>> start Available data

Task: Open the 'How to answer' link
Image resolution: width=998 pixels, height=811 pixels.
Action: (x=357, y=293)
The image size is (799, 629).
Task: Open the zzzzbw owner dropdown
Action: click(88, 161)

>> end Available data

Work instructions -> Revise all the rows above by changing "link" to "hyperlink" wherever it occurs, and leave everything else as it is.

Solution for this task ->
Task: Open the 'How to answer' hyperlink
Image resolution: width=998 pixels, height=811 pixels.
Action: (x=357, y=293)
The image size is (799, 629).
Task: Open the zzzzbw owner dropdown
Action: click(88, 161)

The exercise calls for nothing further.